The workflow of the Test is as below:
Null Hypothesis ($H_0$): states that the population mean is equal to some value ($\mu_0$)
Alternative Hypothesis ($H_a$): states that the mean does not equal/is greater than/is less than $\mu_0$
Z-statistic: standardizes the difference between $\bar{x}$ and $\mu_0$
$ z = \frac{\bar{x} - \mu_0}{ s } = \frac{\bar{x} - \mu_0}{\frac{\sigma}{\sqrt{n}}} $
Formula for continuous data
Read the z-score table the p-value, probability that the sample mean was obtained by chance given $\mu_0$ is the popluation mean, using the calculated z-statistic.
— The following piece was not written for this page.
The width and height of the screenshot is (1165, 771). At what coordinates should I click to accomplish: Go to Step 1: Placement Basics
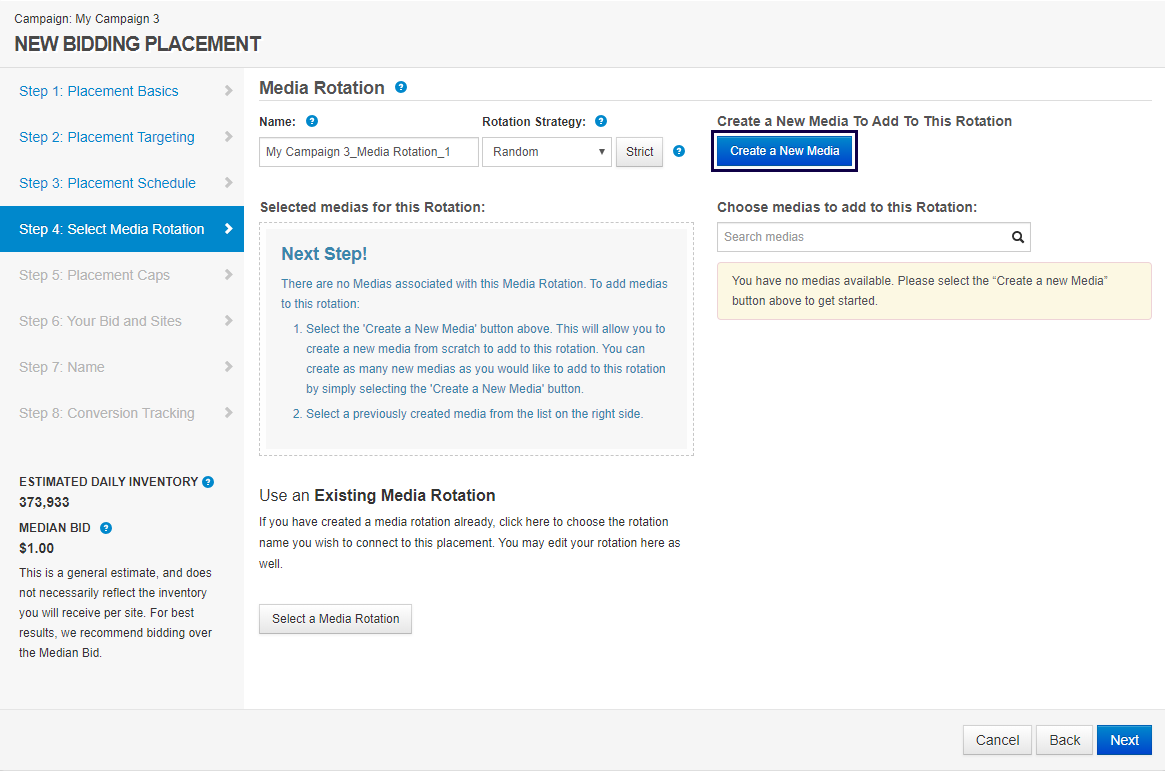[99, 91]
- $H_0: \mu \leq \mu_0 \\ H_a: \mu > \mu_0 $
- $\rightarrow\ \\ \text{one-tail test on right-tail; p = area right of z}$
- $H_0: \mu \geq \mu_0 \\ H_a: \mu < \mu_0 $
- $\rightarrow\ \text{one-tail test on left-tail; p = area left of z}$
- $H_0: \mu = \mu_0 \\ H_a: \mu \neq \mu_0 $
- $\rightarrow\ \text{two-tail test; p = 2 * area past z}$
If the p-value is less than the predetermined value for significance, called $\alpha$ and is usually 0.05
, reject the null hypothsis and accept the alternative hypothesis.
Example:
In 2015, millennials were watching 26.5 hours of TV a week with a standard deviation of 10 hours. Today, someone surveyed 50 millennials and found that they watch 24 hours of TV per week. Has the number of hours decreased?
Hypothesis:
$H_0: \mu \geq 26.5$
$H_a: \mu < 26.5$
$\bar{x}=24$
$n=50$
$s=\frac{\sigma}{\sqrt{n}}=\frac{10}{\sqrt{50}}=1.41$
The z-statistics is:
$z = \frac{\bar{x} - \mu_0}{ s } = \frac{\bar{x} - \mu_0}{\frac{\sigma}{\sqrt{n}}} = \frac{24-26.5}{1.41} = -1.77$
By looking at the z-score table above, $p(z \leq -1.77) \approx 0.0384$, p-value is less than 0.05
threshold, so, we can reject $H_0$ and coclude that the the number of hours has been decreased with 95% of confidence.
(2). Two-Sample:
The paired z-test may be used to test whether the mean difference of two populations is greater than, less than, or not equal to 0. Because the standard normal distribution is used to calculate critical values for the test, this test is often called the paired z-test. The paired z-test assumes that the population standard deviations ($\sigma$) are known.
Assume the two population are independent.
$H_0: \text{means of the two population are equal}$ | $H_a: \text{means of the two population are unequal or one is greater than the other}$ | Test |
---|---|---|
$\mu_1 = \mu_2$ | $\mu_1 \neq \mu_2$ | Two-tail test |
$\mu_1 \leq \mu_2$ | $\mu_1 > \mu_2$ | One-tail test: right-tail |
$\mu_1 \geq \mu_2$ | $\mu_1 < \mu_2$ | One-tail test: left-tail |
z-statistic:
$ z = \frac{\bar{x_1}-\bar{x_2}}{\sqrt{\frac{S_1^2}{n_1} + \frac{S_2^2}{n_2} }} $
Formula for continuous data
Read the table of z-table for the p-value.
Example:
A Heart Study of Systolic Blood Pressure for men and women are shown as the table below. Suppose we now wish to assess whether there is a statistically significant difference in mean systolic blood pressures between men and women using a 5% level of significance.
Men | Women |
---|---|
$n_1=1623$ $\bar{x_1}=128.2$ $s_1=17.5$ |
$n_2=1911$ $\bar{x_2}=126.5$ $s_2=20.1$ |
Hypothesis:
$H_0: \mu_1 = \mu_2$
(The means of two population are equal)
$H_a: \mu_1 \neq \mu_2$
(Because we want to see if two groups are different)
The z-statistics is:
$z = \frac{\bar{x_1}-\bar{x_2}}{\sqrt{\frac{S_1^2}{n_1} + \frac{S_2^2}{n_2} }} = \frac{128.2-126.5}{\sqrt{\frac{17.5^2}{1623} + \frac{20.1^2}{1911} }} \approx 2.688$
By looking at the z-score table above, $p(z \leq -2.688) \approx 0.0038$. The p-value, $2 \times p(z \leq -2.688) \approx 0.0076$, less than 0.05
threshold, so, we can reject $H_0$ and coclude that there is no statistically significant difference in mean systolic blood pressures between men and women.